Scan the data. Collect each line that contains the word "color".

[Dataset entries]
——————————
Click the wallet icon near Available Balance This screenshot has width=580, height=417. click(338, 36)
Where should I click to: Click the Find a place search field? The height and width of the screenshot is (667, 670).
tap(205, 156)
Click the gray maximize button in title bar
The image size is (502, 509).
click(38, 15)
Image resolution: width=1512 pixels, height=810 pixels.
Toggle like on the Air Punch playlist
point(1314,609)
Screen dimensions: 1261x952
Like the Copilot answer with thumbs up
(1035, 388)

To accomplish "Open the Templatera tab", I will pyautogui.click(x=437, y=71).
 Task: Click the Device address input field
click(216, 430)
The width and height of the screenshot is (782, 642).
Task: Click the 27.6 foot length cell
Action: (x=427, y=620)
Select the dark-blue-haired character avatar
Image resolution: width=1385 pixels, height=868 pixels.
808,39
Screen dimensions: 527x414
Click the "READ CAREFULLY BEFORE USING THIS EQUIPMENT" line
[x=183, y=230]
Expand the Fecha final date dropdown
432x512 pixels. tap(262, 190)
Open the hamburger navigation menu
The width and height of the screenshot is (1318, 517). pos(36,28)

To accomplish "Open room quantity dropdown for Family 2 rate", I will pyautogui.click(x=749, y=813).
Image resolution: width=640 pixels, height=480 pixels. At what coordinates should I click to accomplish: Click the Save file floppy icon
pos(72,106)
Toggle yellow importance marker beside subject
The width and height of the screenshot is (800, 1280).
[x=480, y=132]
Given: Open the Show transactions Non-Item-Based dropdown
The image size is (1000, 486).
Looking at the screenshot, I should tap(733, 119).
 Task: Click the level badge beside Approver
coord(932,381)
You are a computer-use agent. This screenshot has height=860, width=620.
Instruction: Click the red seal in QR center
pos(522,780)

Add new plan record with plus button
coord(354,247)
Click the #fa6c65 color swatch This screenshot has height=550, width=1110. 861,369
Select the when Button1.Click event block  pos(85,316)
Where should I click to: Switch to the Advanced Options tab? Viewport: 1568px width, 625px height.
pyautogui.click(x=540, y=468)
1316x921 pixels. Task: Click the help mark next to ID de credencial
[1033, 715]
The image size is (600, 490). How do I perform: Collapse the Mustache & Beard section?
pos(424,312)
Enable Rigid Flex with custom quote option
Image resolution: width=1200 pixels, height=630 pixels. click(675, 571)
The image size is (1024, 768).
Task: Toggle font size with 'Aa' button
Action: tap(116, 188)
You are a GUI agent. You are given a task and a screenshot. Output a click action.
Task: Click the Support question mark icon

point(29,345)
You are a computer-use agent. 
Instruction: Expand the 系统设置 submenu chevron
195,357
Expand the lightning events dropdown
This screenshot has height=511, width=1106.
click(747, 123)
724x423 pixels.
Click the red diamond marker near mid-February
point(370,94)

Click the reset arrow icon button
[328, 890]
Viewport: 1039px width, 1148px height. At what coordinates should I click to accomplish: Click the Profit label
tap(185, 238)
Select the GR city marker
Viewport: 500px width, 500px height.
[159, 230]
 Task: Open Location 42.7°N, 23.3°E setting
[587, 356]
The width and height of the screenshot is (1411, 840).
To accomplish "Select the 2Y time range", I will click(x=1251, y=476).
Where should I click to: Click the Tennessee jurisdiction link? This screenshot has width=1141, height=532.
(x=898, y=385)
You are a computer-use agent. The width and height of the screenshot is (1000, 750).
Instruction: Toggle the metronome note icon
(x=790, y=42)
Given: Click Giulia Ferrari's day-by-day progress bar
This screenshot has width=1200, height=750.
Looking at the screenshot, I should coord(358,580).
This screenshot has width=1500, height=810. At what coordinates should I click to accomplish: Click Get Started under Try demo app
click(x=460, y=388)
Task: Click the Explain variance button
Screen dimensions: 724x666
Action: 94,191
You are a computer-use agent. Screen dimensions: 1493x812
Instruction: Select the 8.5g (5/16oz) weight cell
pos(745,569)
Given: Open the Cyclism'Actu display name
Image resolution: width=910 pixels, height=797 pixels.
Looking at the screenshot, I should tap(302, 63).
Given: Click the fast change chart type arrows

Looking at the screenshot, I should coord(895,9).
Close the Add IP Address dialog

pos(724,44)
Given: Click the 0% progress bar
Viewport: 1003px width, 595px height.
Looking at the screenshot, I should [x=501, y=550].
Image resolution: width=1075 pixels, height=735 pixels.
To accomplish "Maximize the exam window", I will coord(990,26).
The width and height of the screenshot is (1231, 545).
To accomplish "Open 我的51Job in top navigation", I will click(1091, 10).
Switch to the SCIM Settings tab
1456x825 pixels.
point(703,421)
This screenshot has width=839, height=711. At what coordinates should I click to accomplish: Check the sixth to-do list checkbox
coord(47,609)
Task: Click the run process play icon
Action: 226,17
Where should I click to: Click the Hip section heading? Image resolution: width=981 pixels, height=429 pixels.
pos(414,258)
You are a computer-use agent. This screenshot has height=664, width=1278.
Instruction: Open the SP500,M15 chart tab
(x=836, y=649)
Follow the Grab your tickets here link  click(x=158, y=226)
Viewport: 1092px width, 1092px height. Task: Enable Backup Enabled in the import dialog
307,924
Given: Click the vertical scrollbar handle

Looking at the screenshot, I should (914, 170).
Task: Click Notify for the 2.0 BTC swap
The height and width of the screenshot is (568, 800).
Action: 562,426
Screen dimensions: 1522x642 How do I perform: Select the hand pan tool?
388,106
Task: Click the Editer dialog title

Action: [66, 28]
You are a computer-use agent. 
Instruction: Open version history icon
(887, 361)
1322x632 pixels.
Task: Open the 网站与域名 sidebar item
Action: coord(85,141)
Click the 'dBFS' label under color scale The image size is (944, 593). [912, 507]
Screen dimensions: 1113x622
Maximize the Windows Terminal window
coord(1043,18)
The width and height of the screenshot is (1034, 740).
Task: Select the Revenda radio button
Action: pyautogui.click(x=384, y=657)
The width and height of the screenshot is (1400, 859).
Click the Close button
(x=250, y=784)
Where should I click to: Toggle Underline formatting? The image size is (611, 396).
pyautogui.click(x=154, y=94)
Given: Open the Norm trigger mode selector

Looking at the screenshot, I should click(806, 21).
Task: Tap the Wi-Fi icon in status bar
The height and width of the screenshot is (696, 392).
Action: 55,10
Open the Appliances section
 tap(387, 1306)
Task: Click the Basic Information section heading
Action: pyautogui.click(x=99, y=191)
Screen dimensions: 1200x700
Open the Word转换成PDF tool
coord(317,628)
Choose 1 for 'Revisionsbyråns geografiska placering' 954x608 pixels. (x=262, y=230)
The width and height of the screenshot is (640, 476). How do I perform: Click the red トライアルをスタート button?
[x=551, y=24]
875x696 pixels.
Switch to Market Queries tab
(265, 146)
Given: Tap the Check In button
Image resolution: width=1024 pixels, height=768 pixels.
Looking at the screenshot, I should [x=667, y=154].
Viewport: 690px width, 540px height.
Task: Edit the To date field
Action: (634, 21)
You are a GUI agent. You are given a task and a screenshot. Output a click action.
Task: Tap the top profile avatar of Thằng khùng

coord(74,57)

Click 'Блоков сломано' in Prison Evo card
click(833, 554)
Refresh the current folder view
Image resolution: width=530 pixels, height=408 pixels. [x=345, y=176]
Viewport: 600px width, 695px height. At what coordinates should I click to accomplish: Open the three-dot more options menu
——————————
__Worked solution__:
Click the #fa6c65 color swatch This screenshot has height=550, width=1110. 861,369
Click the 'dBFS' label under color scale The image size is (944, 593). [912, 507]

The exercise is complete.